In [None]:
!pip install mlxtend

Our first step is to download a piece of text from Wikipedia and to parse paragraphs.

In [None]:
from bs4 import BeautifulSoup
import requests

respond = requests.get("https://en.wikipedia.org/wiki/PoznaƄ")
soup = BeautifulSoup(respond.text, "lxml")
page = soup.find_all('p')

raw_text = [paragraph.text for paragraph in page]

print(raw_text)

Next, we will split the text into paragraphs and remove the lines with less than 3 words.

In [None]:
text = [ line.split() for line in raw_text if len(line) > 2 ]

print(text)

Our text still contains a lot of stop-words and some additional tokens such as 1.2, [2], etc. We will use the `nltk` library to remove the stop-words and we'll transform everything to alpha tokens.

In [None]:
import nltk
nltk.download('stopwords')

In [None]:
from nltk.corpus import stopwords

clean_text = [
 [ 
 word.lower() 
 for word 
 in line 
 if word.isalpha() 
 and word.lower() not in stopwords.words('english') 
 ]
 for line 
 in text
]

clean_text

Now we are ready to transform the list of lists into the format suitable for association rule mining, i.e., to transform the input lists into boolean flags.

In [None]:
import pandas as pd
from mlxtend.preprocessing import TransactionEncoder
from mlxtend.frequent_patterns import apriori

te = TransactionEncoder()
te_array = te.fit(clean_text).transform(clean_text)

In [None]:
# te_array contains binary version of the input data

te_array

In [None]:
te_array.shape

In [None]:
# original tokens are preserved in the columns_ field

te.columns_

`mlxtend` package assumes that the input data are stored as a `pandas.DataFrame`

In [None]:
df = pd.DataFrame(te_array, columns=te.columns_)

df.head()

Now we are ready to find frequent collections of words.

In [None]:
frequent_itemsets = apriori(df, min_support=0.05, use_colnames=True)

frequent_itemsets

We can also mine association rules which will have additional measures of quality and interestingness

In [None]:
from mlxtend.frequent_patterns import association_rules
??association_rules

In [None]:
from mlxtend.frequent_patterns import association_rules

association_rules(frequent_itemsets, 
 metric='confidence', 
 min_threshold=0.7)

In [None]:
association_rules(frequent_itemsets, metric='lift', min_threshold=5.0)
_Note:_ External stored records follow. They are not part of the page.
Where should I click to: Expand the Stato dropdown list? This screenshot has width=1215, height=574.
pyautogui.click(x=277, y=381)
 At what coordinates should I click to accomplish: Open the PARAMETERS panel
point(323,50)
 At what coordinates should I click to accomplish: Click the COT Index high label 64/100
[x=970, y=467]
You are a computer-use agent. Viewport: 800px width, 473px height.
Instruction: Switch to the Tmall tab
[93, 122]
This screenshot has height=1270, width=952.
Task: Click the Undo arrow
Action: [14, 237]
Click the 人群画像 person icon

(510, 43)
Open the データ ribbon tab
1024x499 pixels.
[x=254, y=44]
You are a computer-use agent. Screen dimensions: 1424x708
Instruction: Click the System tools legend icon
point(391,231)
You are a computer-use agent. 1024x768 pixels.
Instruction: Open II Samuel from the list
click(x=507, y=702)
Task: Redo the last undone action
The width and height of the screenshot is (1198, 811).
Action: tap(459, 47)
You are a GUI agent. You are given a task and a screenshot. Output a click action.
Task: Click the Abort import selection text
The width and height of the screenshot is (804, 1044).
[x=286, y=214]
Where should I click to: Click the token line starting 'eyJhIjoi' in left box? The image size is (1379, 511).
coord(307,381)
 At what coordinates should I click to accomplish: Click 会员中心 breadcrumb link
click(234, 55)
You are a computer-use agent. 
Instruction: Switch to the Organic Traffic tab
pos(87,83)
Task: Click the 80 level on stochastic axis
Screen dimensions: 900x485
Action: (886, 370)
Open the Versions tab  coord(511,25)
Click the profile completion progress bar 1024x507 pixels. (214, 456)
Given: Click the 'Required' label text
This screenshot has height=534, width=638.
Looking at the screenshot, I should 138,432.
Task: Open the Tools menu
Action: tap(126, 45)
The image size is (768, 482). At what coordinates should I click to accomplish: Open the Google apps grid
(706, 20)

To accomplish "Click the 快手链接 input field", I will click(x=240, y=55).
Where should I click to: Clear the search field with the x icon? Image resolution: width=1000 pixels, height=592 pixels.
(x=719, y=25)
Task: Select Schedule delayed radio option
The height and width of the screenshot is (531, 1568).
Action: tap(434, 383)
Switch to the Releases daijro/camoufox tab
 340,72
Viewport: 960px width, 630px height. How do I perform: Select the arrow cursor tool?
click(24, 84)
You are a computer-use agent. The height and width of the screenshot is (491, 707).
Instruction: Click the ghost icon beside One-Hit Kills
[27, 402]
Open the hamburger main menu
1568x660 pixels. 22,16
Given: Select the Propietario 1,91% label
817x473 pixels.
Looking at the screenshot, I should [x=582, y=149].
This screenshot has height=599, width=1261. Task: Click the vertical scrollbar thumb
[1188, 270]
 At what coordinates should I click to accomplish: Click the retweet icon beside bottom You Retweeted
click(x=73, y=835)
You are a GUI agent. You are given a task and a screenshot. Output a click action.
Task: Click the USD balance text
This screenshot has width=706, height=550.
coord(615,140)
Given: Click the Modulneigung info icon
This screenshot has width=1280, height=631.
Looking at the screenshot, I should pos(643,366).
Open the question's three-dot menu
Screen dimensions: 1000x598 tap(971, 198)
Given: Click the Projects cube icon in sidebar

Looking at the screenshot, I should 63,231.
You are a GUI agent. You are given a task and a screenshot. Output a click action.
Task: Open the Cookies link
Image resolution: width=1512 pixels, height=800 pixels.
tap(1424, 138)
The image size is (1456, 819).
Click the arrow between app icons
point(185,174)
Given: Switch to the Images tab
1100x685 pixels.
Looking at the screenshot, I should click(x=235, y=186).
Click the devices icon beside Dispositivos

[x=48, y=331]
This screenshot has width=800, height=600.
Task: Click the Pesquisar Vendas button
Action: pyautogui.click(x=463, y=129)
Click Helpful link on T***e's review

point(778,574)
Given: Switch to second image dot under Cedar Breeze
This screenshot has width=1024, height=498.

Both frequent itemsets and association rules (antecedens and consequents) are returned as `frozenset`s, so we can use [standard API calls](https://docs.python.org/3/library/stdtypes.html#set-types-set-frozenset) to find subsets, supersets, etc.

In [None]:
rules = association_rules(frequent_itemsets, metric="confidence", min_threshold=0.5)

capital_idx = rules['antecedents'].apply(lambda x: x.issuperset({'capital','polish'}))
rules[capital_idx]